* Task description *
Starting with the line that contains "Where should I click to: Click the Add" and ending with the last line of the listing, print each line exactly. Pictures stay out.

* Material for this task *
--*--

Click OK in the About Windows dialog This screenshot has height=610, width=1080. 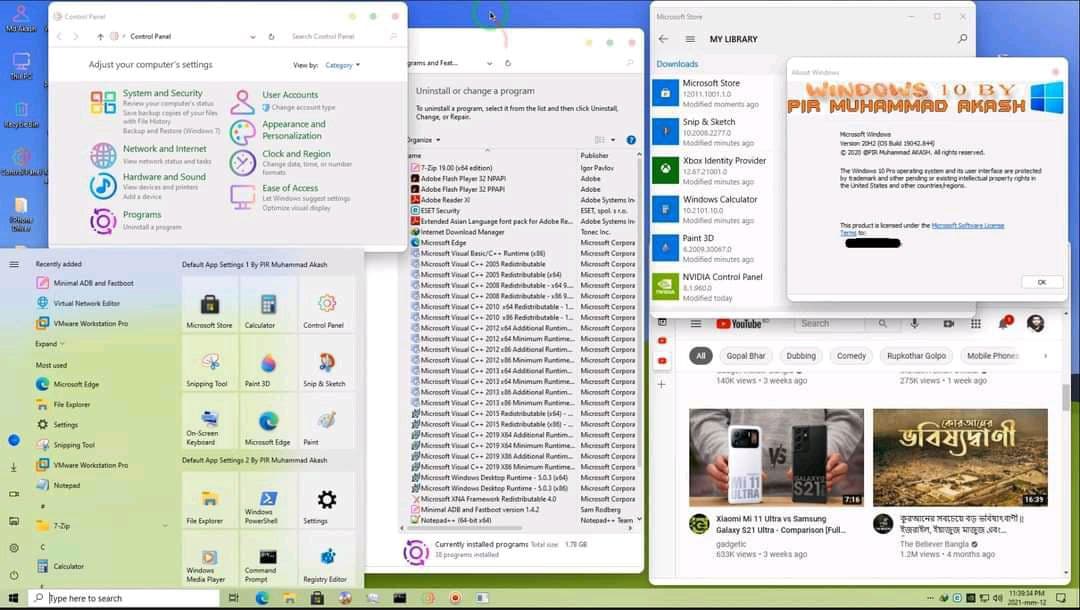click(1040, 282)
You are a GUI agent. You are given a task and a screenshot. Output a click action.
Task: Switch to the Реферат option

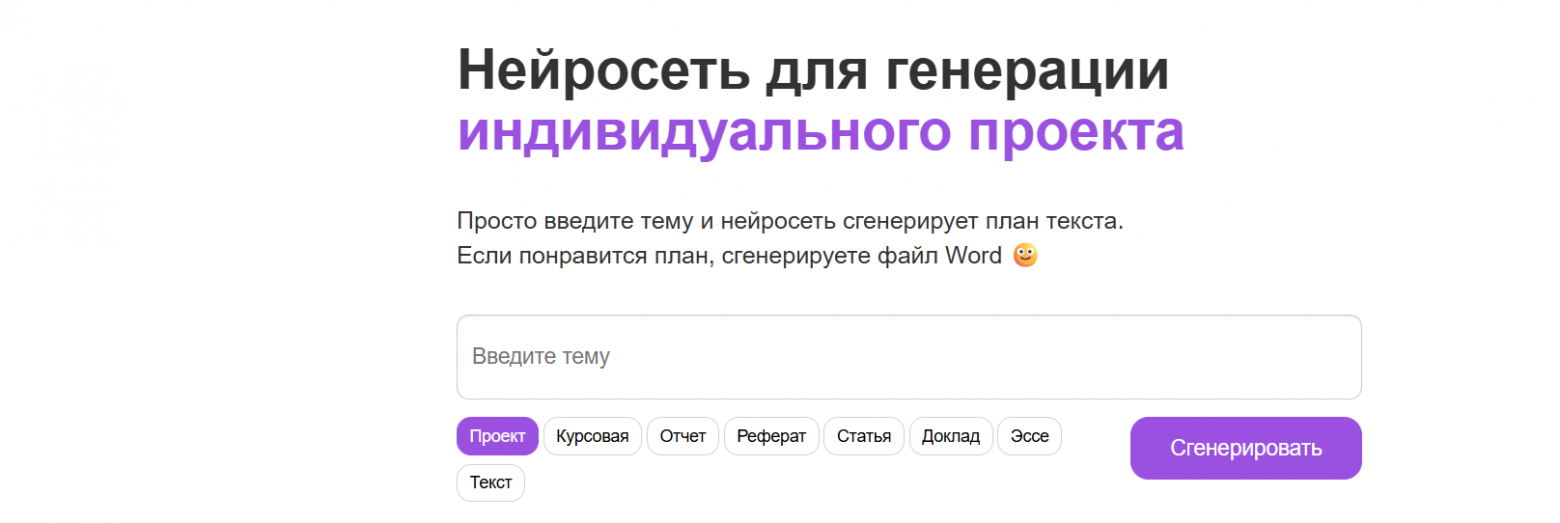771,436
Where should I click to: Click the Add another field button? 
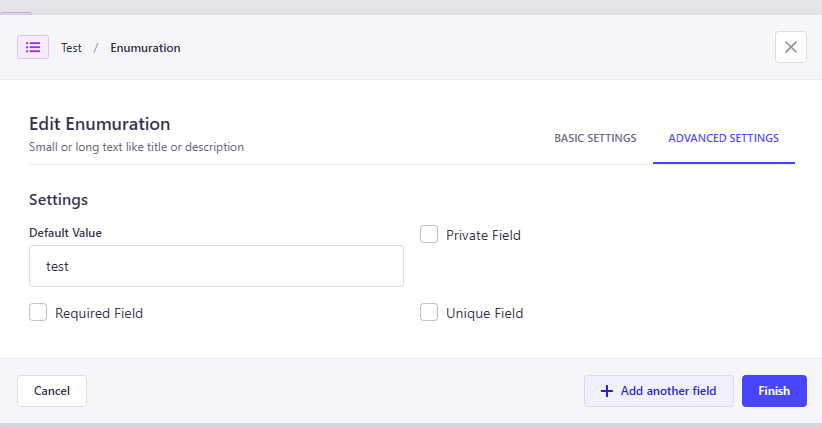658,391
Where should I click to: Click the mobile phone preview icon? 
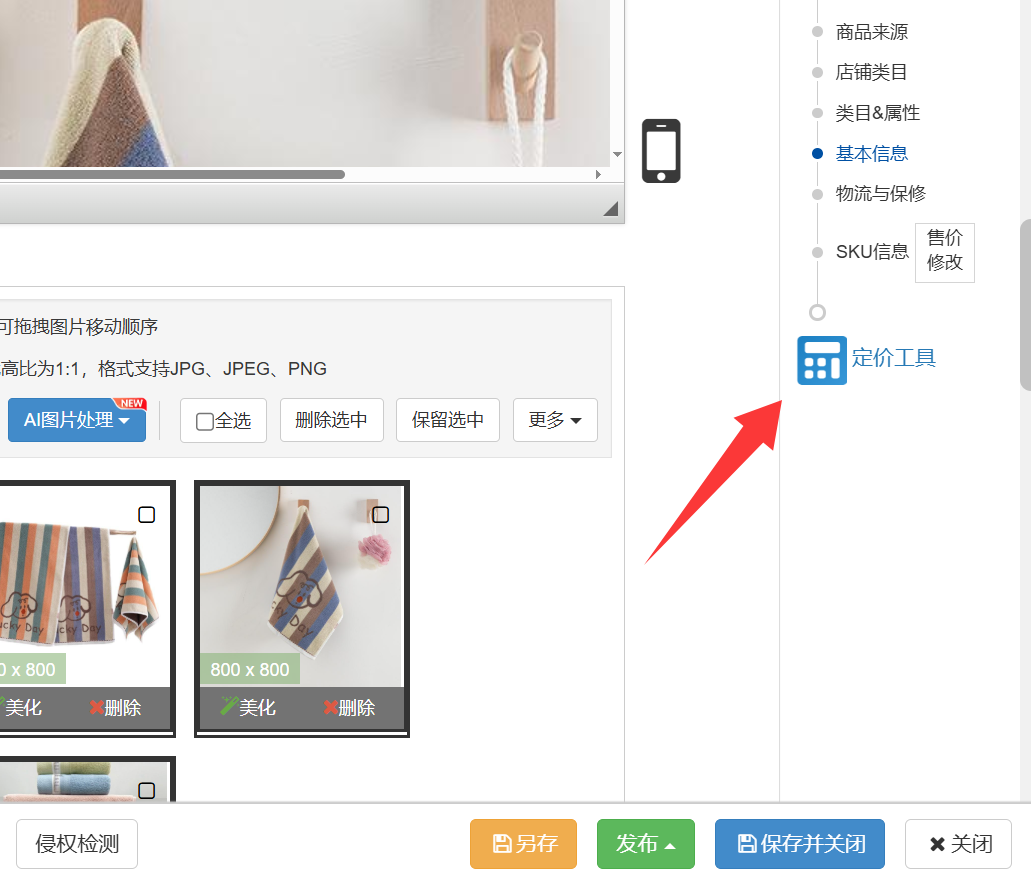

--*--

* Answer to this task *
Where should I click to: Click the Add another field button? 
658,391
Where should I click to: Click the mobile phone preview icon? 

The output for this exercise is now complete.